3. La nouvelle vague de reformes

Les trois dernières années de la décennie 1980 ont été intimement associées, dans l’histoire de l’Algérie, à deux événements majeurs. Le premier fut l’adoption et la mise en œuvre d’une nouvelle génération de réformes économiques qui se manifestaient par la promulgation d’une batterie de lois visant la séparation entre les missions de l’Administration centrale de l’Etat et les fonctions économiques du secteur productif. Le second fut relatif aux événements d’Octobre1988. Ces derniers marquèrent en effet la fin du monolithisme politique et économique ouvrant la voie au lancement d’une double transition vers la démocratie et l’économie de marché.
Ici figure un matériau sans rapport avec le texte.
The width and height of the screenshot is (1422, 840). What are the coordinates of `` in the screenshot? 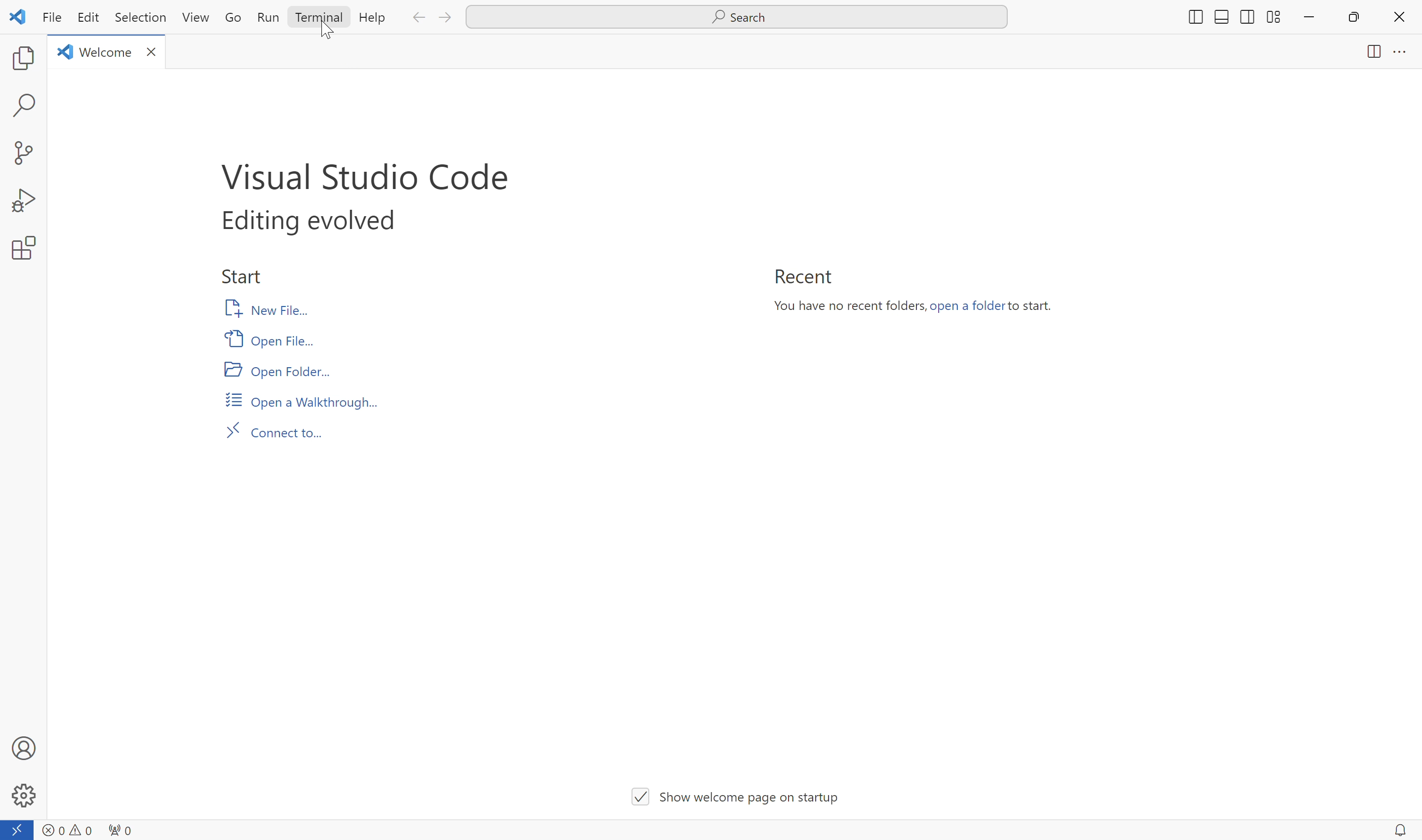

La période qui a suivi cette expérience fut porteuse de plusieurs événements et rebondissements.

Dans les développements qui suivent, nous accordons une attention particulière aux réformes initiées à la fin des années 1980. Cet intérêt est motivé par au moins deux raisons. La première est que ces réformes ont eu lieu dans un moment de grande confusion, ce qui explique qu’elles soient peu, sinon; mal analysées. La seconde a trait à leur importance, car elles constituent le prélude à la plus importante tentative de transition qu’a connue l’Algérie indépendante.

A l’évidence, nous n’allons pas négliger les causes et les effets des événements d’octobre 1988. Ces derniers restent à jamais, dans l’histoire de l’Algérie indépendante, un symbole de rupture avec l’organisation politico-administrative en œuvre depuis l’indépendance du pays en 1962. Au plan économique, c’est grâce à la décantation générée par les événements d’octobre que la réflexion théorique des réformateurs trouva enfin un terrain favorable d’application.
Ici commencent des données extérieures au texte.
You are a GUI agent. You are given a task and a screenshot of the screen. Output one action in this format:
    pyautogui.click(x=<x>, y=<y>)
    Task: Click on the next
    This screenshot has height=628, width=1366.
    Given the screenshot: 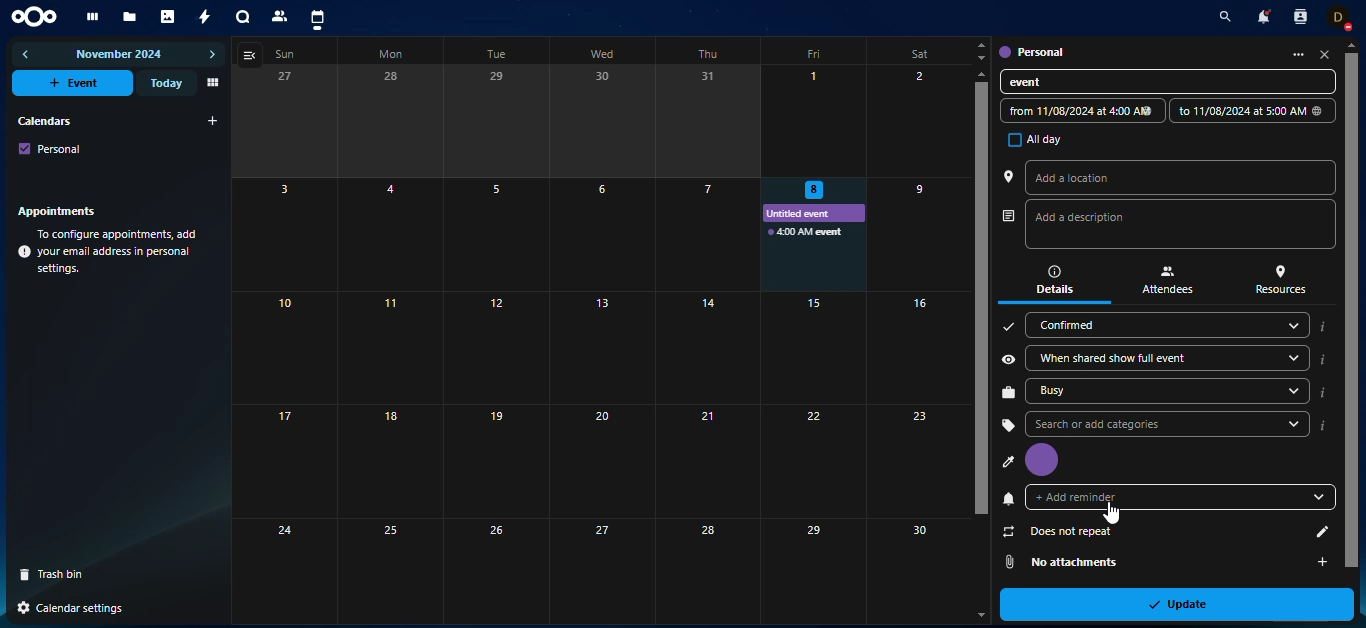 What is the action you would take?
    pyautogui.click(x=212, y=55)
Avant d’entamer l’analyse de ce nouveau processus réformiste, quelques remarques sur ce que l’on appelle l’équipe des réformateurs s’imposent. L’arsenal juridique adopté en 1988 - qui s'est poursuivi jusqu'en 1991- était l’œuvre d’une équipe de réflexion composée de personnalités d’horizons divers. Installée par la Présidence, l’équipe des réformes était d’abord constituée d’un cercle restreint composée de quelques anciens de l’administration du Plan comme Hidouci, Boulekhla, des membres issus du Secrétariat Général du gouvernement, à l’instar de M. Hamrouche et de quelques responsables économiques.

Elle s'est renforcée par la suite par de nombreux cadres dirigeants du secteur public économique : banquiers, cadres d’entreprises, magistrats, notaires, syndicalistes, etc. Cette équipe, sans aucune fonction officielle, s'est érigée en cellule de réflexion économique indépendante du gouvernement, notamment après la nomination de M. Hamrouche comme Secrétaire-général de la Présidence.
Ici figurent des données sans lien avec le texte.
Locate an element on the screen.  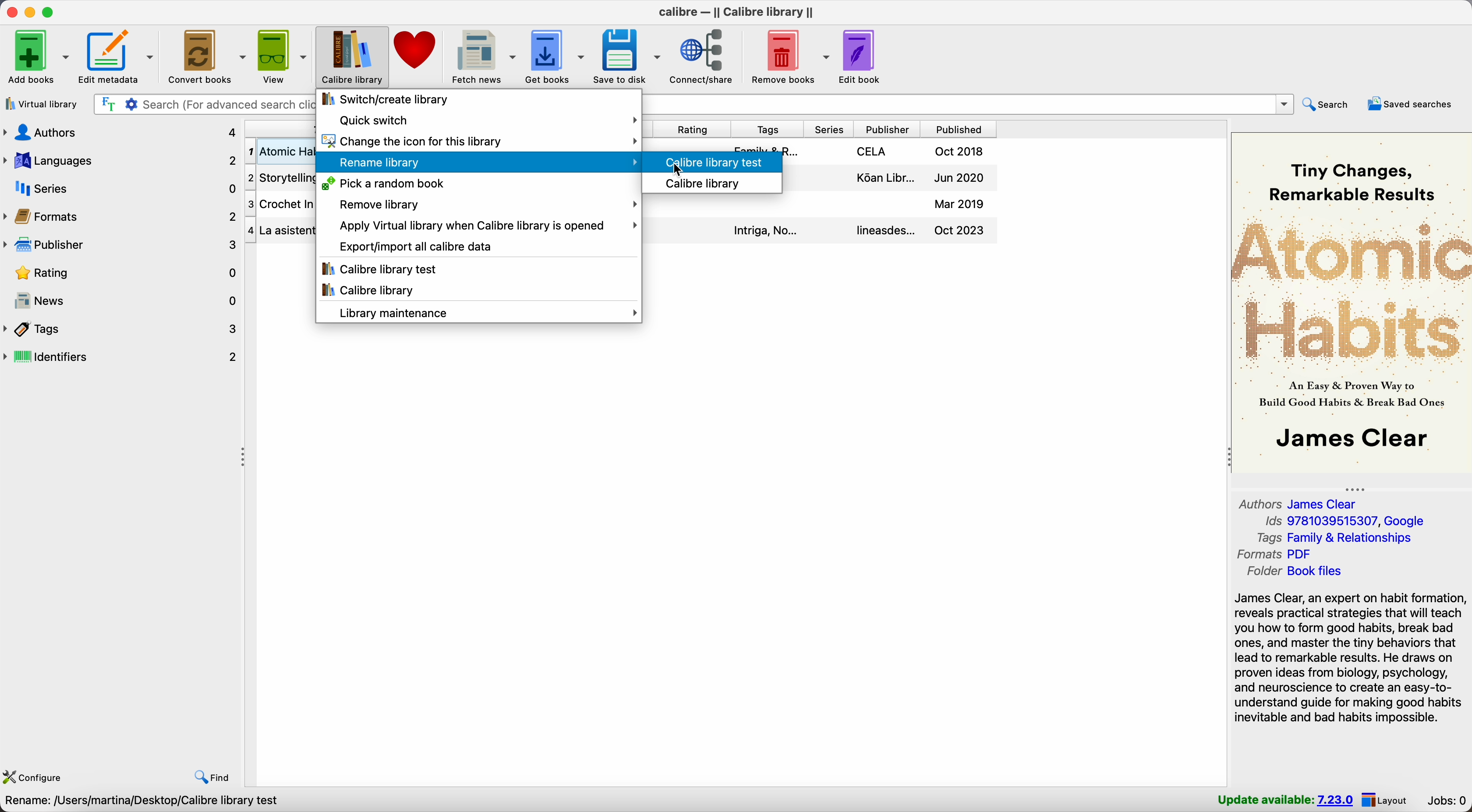
Crochet In & Out book is located at coordinates (281, 205).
L’équipe des réformateurs a travaillé dans l’ombre pendant plus de deux ans et produit un projet de réformes structurelles couvrant l’ensemble des domaines économiques et sociaux. De la réorganisation des rapports entre l’Etat et l’appareil productif industriel et agricole à la réforme du système des prix et des revenus en passant par les domaines monétaire et financier : c'était un véritable programme de transition de l’économie centralement planifiée vers une économie régulée par le marché. Mais vu les conditions politiques de l’époque, leur projet restera marqué par une grande discrétion. Il ne fut dévoilé dans toutes ses facettes qu’à partir de 1989, après la publication complète des cinq cahiers de la réforme. Cette série de documents fondamentale pour comprendre la démarche des réformateurs, et qui est notre principale référence dans les analyses qui vont suivre, n’a curieusement pas bénéficié de l’intérêt des chercheurs et des journalistes comme le souligne fort bien G. Corm166.

Notes
166.

Georges Corm, « La Réforme économique Algérienne : une réforme mal aimée ? », in Monde Arabe Maghreb Machrek, n°139, fev-mars 1993.pp 9-27.